L’effetto dei rialzi dei tassi finora decisi non è sufficiente: «si stanno trasmettendo con forza - spiega la nota - alle condizioni monetarie e di finanziamento dell’area euro» ma «i ritardi e la forza della trasmissione all’economia reale restano incerte»; ed sono solo gli effetti sull’economia reale, ha ricordato Lagarde, che possono davvero portare in basso l’inflazione.
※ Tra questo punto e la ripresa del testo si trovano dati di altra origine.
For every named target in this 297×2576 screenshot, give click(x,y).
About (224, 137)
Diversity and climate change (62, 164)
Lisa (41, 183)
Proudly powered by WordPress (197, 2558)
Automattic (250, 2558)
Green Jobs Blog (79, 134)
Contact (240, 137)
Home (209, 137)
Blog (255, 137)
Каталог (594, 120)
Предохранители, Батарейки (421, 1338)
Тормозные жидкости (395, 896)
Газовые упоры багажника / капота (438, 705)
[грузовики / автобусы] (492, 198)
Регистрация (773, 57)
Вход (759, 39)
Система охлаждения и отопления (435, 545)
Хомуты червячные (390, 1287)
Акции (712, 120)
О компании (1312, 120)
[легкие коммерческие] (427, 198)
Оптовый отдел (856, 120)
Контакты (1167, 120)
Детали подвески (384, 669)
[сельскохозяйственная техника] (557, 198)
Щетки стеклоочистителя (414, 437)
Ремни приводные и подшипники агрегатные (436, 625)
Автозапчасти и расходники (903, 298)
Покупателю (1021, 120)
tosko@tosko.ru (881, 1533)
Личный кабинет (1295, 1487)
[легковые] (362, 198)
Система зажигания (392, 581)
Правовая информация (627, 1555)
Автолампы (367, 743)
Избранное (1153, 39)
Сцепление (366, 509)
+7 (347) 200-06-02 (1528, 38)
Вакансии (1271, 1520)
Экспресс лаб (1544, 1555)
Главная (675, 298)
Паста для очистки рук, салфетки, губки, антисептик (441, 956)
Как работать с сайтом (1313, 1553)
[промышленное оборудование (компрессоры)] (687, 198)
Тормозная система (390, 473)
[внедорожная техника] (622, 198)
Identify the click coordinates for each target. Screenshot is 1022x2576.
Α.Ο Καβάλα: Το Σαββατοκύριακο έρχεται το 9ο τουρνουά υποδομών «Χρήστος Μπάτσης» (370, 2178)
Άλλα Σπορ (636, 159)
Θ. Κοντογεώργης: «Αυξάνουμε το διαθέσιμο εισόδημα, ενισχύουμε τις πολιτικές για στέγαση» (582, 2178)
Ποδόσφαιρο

Bisogna quindi fare di più. «Le prospettive di inflazione - ha spiegato Lagarde - sono troppo elevate e per un tempo troppo lungo»: una valutazione che è stata condivisa, ha spiegato, dall’intero consiglio. Tutti i componenti del direttivo sono stati d’accordo sulla necessità di alzare i tassi, anche se alcuni governatori hanno spinto per un rialzo di 50 punti base, e non di 25 punti base. Anche in futuro ogni decisione continuerà a essere presa con un approccio “meeting dopo meeting”, sulla base dei dati in arrivo.
La Bce non può, in ogni caso, far tutto da sola. Ha quindi richiamato i governi, che, «in modo concertato», devono abrogare le misure di sostegno decise per contrastare la crisi energetica, per evitare che alimentino le pressioni sull’inflazione a medio termine: un simile scenario richiederebbe poi una «risposta più forte» della politica monetaria.
Altre pressioni dell’inflazione vengono dal rialzo dei salari, grazie al buon andamento del mercato del lavoro e alla spinta delle negoziazioni salariali, insieme all’aumento dei margini di profitto, grazie al disallineamento di offerta e domanda. Alcune misure di aspettative di inflazione segnalano inoltre un incremento, anche se le attese di lungo termine restano ancorate.
Le tensioni sul settore finanziario, invece potrebbero portare l’inflazione in basso a una velocità più elevato che previsto. Il settore bancario dell’area euro si è comunque mostrato resiliente.